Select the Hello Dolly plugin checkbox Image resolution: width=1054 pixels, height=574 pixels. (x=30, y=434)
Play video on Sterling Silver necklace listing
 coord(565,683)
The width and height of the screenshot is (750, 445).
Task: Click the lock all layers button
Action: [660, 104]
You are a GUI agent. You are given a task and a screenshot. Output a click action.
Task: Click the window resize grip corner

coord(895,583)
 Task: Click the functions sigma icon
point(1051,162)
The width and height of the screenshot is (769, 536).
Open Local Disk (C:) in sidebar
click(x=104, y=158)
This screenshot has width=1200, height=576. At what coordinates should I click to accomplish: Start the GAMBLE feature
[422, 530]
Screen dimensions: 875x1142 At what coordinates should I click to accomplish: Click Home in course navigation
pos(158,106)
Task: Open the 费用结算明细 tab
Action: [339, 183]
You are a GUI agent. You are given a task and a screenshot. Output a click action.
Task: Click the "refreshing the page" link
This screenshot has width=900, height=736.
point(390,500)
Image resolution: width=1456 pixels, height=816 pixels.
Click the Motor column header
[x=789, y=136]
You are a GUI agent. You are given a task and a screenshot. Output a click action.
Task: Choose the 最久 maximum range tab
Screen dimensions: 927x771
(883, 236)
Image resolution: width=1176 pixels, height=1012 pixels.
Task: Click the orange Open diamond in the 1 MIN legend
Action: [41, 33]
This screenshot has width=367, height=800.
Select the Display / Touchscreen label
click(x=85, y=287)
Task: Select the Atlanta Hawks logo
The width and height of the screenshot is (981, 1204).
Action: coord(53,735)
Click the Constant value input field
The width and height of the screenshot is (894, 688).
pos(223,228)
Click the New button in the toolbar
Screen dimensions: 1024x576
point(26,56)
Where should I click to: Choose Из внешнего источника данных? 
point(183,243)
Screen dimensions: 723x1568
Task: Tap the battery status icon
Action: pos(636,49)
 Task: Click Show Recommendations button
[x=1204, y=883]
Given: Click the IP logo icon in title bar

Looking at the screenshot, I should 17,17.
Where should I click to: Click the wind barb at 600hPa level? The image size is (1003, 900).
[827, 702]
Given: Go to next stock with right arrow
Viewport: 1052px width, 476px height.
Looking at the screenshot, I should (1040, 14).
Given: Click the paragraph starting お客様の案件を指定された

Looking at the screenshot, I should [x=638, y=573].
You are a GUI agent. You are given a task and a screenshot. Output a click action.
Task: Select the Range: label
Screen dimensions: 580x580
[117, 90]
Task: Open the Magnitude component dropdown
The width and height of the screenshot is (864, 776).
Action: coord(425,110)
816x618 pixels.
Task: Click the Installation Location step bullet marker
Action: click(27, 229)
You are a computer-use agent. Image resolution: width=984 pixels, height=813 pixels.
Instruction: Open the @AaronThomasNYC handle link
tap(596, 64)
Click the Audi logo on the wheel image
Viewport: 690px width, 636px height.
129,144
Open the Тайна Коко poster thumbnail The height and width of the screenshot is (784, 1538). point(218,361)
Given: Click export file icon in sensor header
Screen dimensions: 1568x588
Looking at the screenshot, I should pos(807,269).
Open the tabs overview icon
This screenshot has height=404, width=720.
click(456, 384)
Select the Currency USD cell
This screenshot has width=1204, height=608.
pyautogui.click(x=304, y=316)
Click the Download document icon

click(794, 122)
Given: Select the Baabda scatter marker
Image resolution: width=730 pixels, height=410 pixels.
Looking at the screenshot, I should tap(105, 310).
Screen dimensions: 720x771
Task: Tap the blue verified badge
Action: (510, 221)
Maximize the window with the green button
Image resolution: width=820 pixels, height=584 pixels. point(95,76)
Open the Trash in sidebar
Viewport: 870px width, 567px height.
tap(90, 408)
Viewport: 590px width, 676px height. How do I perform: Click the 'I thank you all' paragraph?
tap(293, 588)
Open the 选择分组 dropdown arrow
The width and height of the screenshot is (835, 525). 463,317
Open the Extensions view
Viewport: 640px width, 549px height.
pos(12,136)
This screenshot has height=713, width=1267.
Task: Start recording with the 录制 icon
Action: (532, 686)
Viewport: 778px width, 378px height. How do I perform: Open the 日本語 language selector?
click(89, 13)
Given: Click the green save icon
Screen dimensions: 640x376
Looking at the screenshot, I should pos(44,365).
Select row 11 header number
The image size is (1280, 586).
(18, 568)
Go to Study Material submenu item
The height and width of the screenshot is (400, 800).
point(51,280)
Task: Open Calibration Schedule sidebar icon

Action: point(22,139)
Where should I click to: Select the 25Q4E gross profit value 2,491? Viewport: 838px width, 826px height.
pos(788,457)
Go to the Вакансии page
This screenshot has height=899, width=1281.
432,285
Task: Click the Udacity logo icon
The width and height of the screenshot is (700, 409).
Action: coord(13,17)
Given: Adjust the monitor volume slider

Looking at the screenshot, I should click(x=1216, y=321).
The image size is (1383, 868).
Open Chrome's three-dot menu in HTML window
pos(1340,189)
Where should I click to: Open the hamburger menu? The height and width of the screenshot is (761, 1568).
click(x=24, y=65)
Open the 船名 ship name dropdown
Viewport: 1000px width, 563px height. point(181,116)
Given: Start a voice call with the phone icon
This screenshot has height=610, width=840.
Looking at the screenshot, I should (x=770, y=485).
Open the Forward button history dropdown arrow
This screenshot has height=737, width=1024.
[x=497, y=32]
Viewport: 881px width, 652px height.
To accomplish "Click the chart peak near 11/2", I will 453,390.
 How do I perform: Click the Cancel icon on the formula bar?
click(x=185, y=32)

▶ _Your assignment_: Retype the lines above, keeping every character.

▶ _Finished task_:
Select the Hello Dolly plugin checkbox Image resolution: width=1054 pixels, height=574 pixels. (x=30, y=434)
Play video on Sterling Silver necklace listing
 coord(565,683)
The width and height of the screenshot is (750, 445).
Task: Click the lock all layers button
Action: [660, 104]
You are a GUI agent. You are given a task and a screenshot. Output a click action.
Task: Click the window resize grip corner

coord(895,583)
 Task: Click the functions sigma icon
point(1051,162)
The width and height of the screenshot is (769, 536).
Open Local Disk (C:) in sidebar
click(x=104, y=158)
This screenshot has width=1200, height=576. At what coordinates should I click to accomplish: Start the GAMBLE feature
[422, 530]
Screen dimensions: 875x1142 At what coordinates should I click to accomplish: Click Home in course navigation
pos(158,106)
Task: Open the 费用结算明细 tab
Action: [339, 183]
You are a GUI agent. You are given a task and a screenshot. Output a click action.
Task: Click the "refreshing the page" link
This screenshot has width=900, height=736.
point(390,500)
Image resolution: width=1456 pixels, height=816 pixels.
Click the Motor column header
[x=789, y=136]
You are a GUI agent. You are given a task and a screenshot. Output a click action.
Task: Choose the 最久 maximum range tab
Screen dimensions: 927x771
(883, 236)
Image resolution: width=1176 pixels, height=1012 pixels.
Task: Click the orange Open diamond in the 1 MIN legend
Action: [41, 33]
This screenshot has width=367, height=800.
Select the Display / Touchscreen label
click(x=85, y=287)
Task: Select the Atlanta Hawks logo
The width and height of the screenshot is (981, 1204).
Action: coord(53,735)
Click the Constant value input field
The width and height of the screenshot is (894, 688).
pos(223,228)
Click the New button in the toolbar
Screen dimensions: 1024x576
point(26,56)
Where should I click to: Choose Из внешнего источника данных? 
point(183,243)
Screen dimensions: 723x1568
Task: Tap the battery status icon
Action: pos(636,49)
 Task: Click Show Recommendations button
[x=1204, y=883]
Given: Click the IP logo icon in title bar

Looking at the screenshot, I should 17,17.
Where should I click to: Click the wind barb at 600hPa level? The image size is (1003, 900).
[827, 702]
Given: Go to next stock with right arrow
Viewport: 1052px width, 476px height.
Looking at the screenshot, I should (1040, 14).
Given: Click the paragraph starting お客様の案件を指定された

Looking at the screenshot, I should [x=638, y=573].
You are a GUI agent. You are given a task and a screenshot. Output a click action.
Task: Select the Range: label
Screen dimensions: 580x580
[117, 90]
Task: Open the Magnitude component dropdown
The width and height of the screenshot is (864, 776).
Action: coord(425,110)
816x618 pixels.
Task: Click the Installation Location step bullet marker
Action: click(27, 229)
You are a computer-use agent. Image resolution: width=984 pixels, height=813 pixels.
Instruction: Open the @AaronThomasNYC handle link
tap(596, 64)
Click the Audi logo on the wheel image
Viewport: 690px width, 636px height.
129,144
Open the Тайна Коко poster thumbnail The height and width of the screenshot is (784, 1538). point(218,361)
Given: Click export file icon in sensor header
Screen dimensions: 1568x588
Looking at the screenshot, I should pos(807,269).
Open the tabs overview icon
This screenshot has height=404, width=720.
click(456, 384)
Select the Currency USD cell
This screenshot has width=1204, height=608.
pyautogui.click(x=304, y=316)
Click the Download document icon

click(794, 122)
Given: Select the Baabda scatter marker
Image resolution: width=730 pixels, height=410 pixels.
Looking at the screenshot, I should tap(105, 310).
Screen dimensions: 720x771
Task: Tap the blue verified badge
Action: (510, 221)
Maximize the window with the green button
Image resolution: width=820 pixels, height=584 pixels. point(95,76)
Open the Trash in sidebar
Viewport: 870px width, 567px height.
tap(90, 408)
Viewport: 590px width, 676px height. How do I perform: Click the 'I thank you all' paragraph?
tap(293, 588)
Open the 选择分组 dropdown arrow
The width and height of the screenshot is (835, 525). 463,317
Open the Extensions view
Viewport: 640px width, 549px height.
pos(12,136)
This screenshot has height=713, width=1267.
Task: Start recording with the 录制 icon
Action: (532, 686)
Viewport: 778px width, 378px height. How do I perform: Open the 日本語 language selector?
click(89, 13)
Given: Click the green save icon
Screen dimensions: 640x376
Looking at the screenshot, I should pos(44,365).
Select row 11 header number
The image size is (1280, 586).
(18, 568)
Go to Study Material submenu item
The height and width of the screenshot is (400, 800).
point(51,280)
Task: Open Calibration Schedule sidebar icon

Action: point(22,139)
Where should I click to: Select the 25Q4E gross profit value 2,491? Viewport: 838px width, 826px height.
pos(788,457)
Go to the Вакансии page
This screenshot has height=899, width=1281.
432,285
Task: Click the Udacity logo icon
The width and height of the screenshot is (700, 409).
Action: coord(13,17)
Given: Adjust the monitor volume slider

Looking at the screenshot, I should click(x=1216, y=321).
The image size is (1383, 868).
Open Chrome's three-dot menu in HTML window
pos(1340,189)
Where should I click to: Open the hamburger menu? The height and width of the screenshot is (761, 1568).
click(x=24, y=65)
Open the 船名 ship name dropdown
Viewport: 1000px width, 563px height. point(181,116)
Given: Start a voice call with the phone icon
This screenshot has height=610, width=840.
Looking at the screenshot, I should (x=770, y=485).
Open the Forward button history dropdown arrow
This screenshot has height=737, width=1024.
[x=497, y=32]
Viewport: 881px width, 652px height.
To accomplish "Click the chart peak near 11/2", I will 453,390.
 How do I perform: Click the Cancel icon on the formula bar?
click(x=185, y=32)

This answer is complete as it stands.